ACTION ITEM
Scan the listing below and copy every line holding "field".

INPUT DATA
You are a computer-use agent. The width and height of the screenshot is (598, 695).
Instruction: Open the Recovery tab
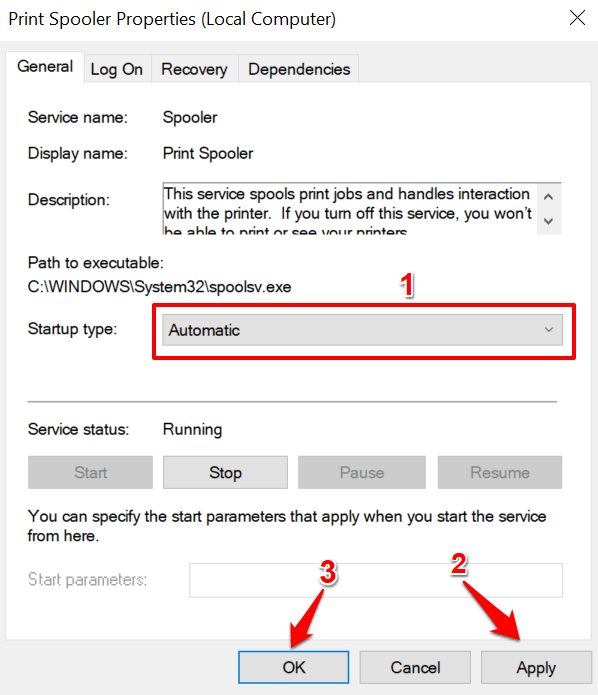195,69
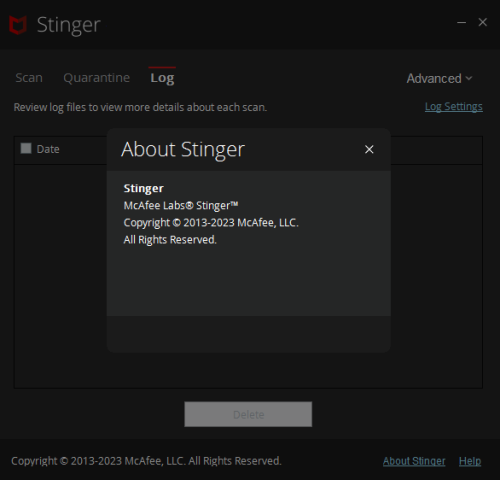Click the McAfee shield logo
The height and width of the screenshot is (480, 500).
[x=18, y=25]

* * *

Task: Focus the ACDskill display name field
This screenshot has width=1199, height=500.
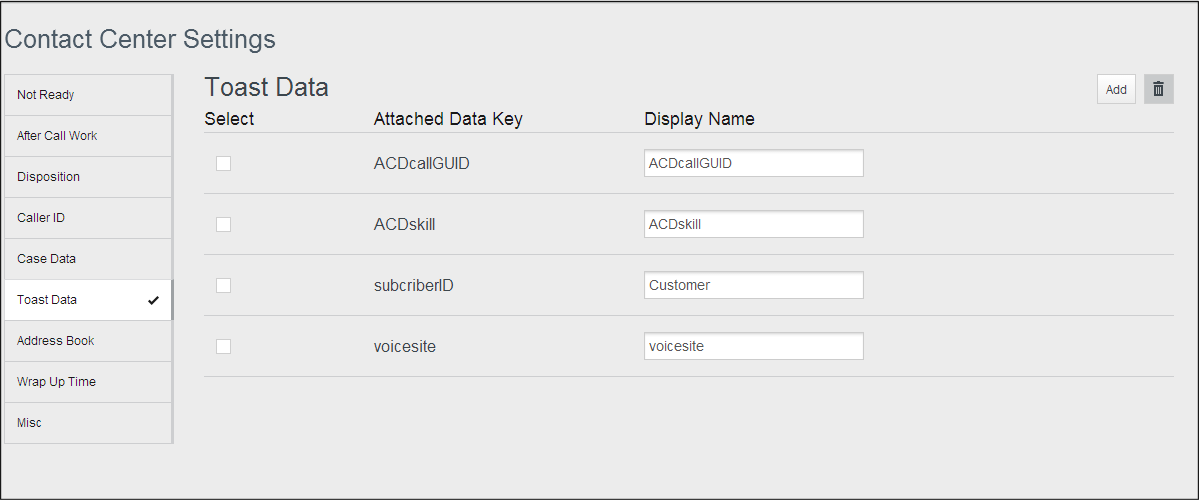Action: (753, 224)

---

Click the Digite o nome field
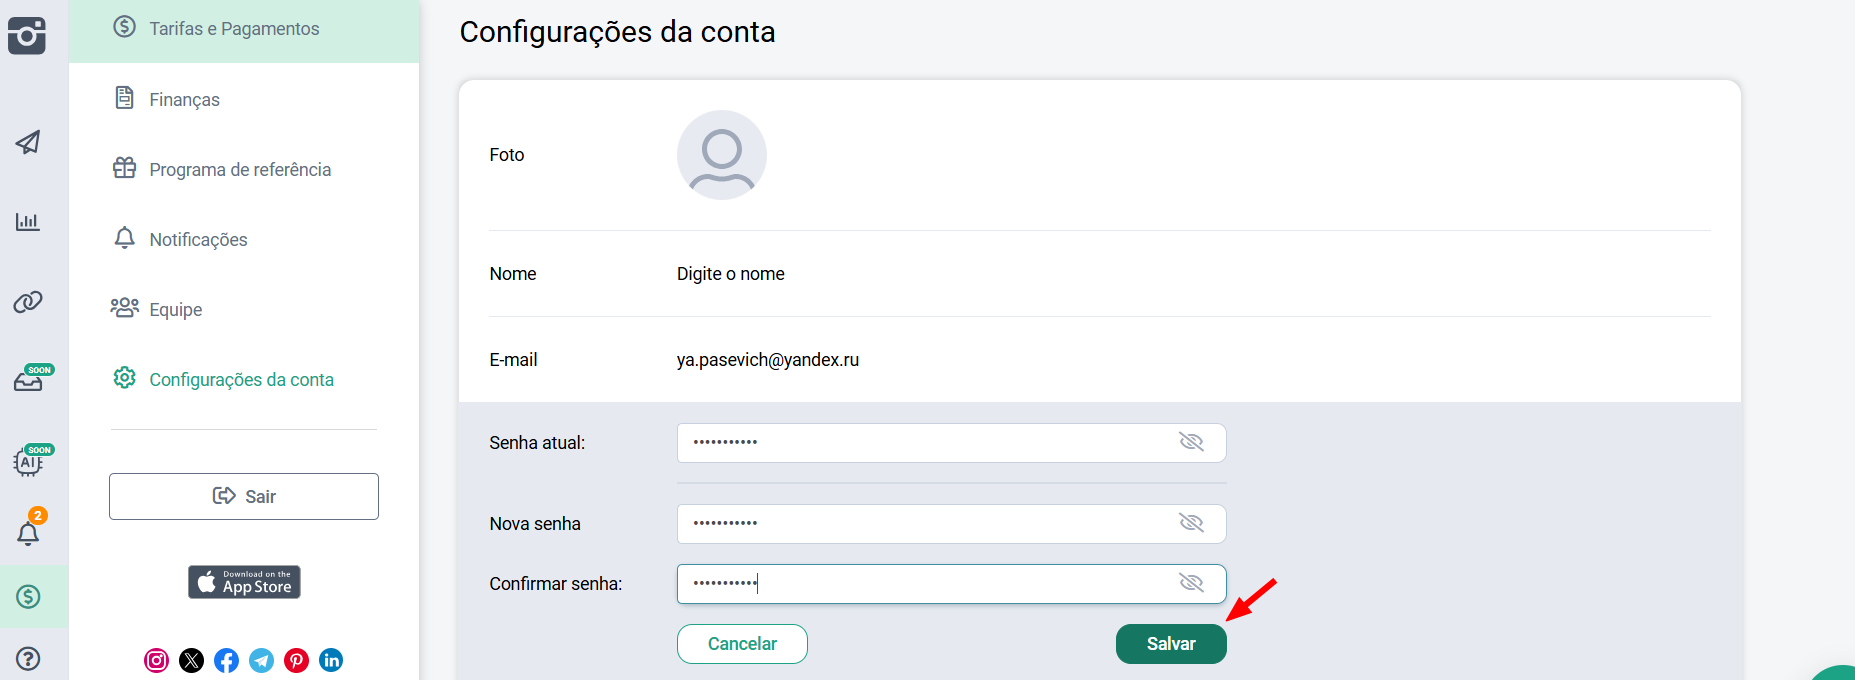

WORKED SOLUTION
Task: Focus the ACDskill display name field
Click the Digite o nome field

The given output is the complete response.